Calling the El Dorado Trail a "corollary to Highway 50 for bicycle transportation," Bolster described the long-range plan to complete the non-motorized, multi-use trail from Pollock Pines to Folsom. Within the terms of the plan, it is anticipated that the trail would be used by residents commuting to and from work and by children getting to and from school. That the trail is also a major recreation facility does not figure into the BTP.

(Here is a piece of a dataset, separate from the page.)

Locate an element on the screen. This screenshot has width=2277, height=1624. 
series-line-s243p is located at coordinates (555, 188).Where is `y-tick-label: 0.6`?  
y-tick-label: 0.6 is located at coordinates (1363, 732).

Continue reading by clicking here.


bill said...

not to pop anyone's balloon, but if i want to commute to rancho cordova or folsom, i would not want to go via latrobe, rather i would like the green valley road route-serious bike commuters would be well served to get a bike lane added to the green valley road route, which will tie in to the american river trail. i do really think that a bike route to south lake tahoe either hwy 50 or 88 is another great idea, possibly mormon emigrant trail bike lane would kick it off??
keep up the good work steve-you are keeping them honest, for sure.

cu sat a.m. bill

Anonymous said...

Honest is an interesting choice of words. The designation of Class 1 is likely used for funding purposes. There is no hidden agenda, no ulterior motive. A multi-use trail will benefit young and old, even those in wheelchairs. The American river parkway has been successful for a reason. It involved forward thinking individuals, patience and community involvement. You guys know that putting your hobby on display, and selling tickets will only benefit a small group of people for a short time. Eventually, voters, tax-payers and a new generation of city and county leaders will follow Sacramento's lead and develop a contiguous trail network. Look around the country, you will find hundreds of successful examples. While quaint, your efforts will not bring the revenue, and the corresponding support from said leaders. Wax nostalgic while you can. My son's generation will read about it in a field trip to the museum.

Anonymous said...

Thanks Mike

Rob Joice said...

I fully agree with the second comment. Although your excursion rail may appeal to a minority of rail enthusiasts, a multi-use trail along the right-of-way would not only be beneficial to local residents for transportation and recreation purposes, but tourists also, creating revenue and publicity as a result. Although I respect your enthusiasm for this excursion railroad, a multi-use trail is much more in the public interest, and as the years go on, will be seen as the ideal use of the rail corridor.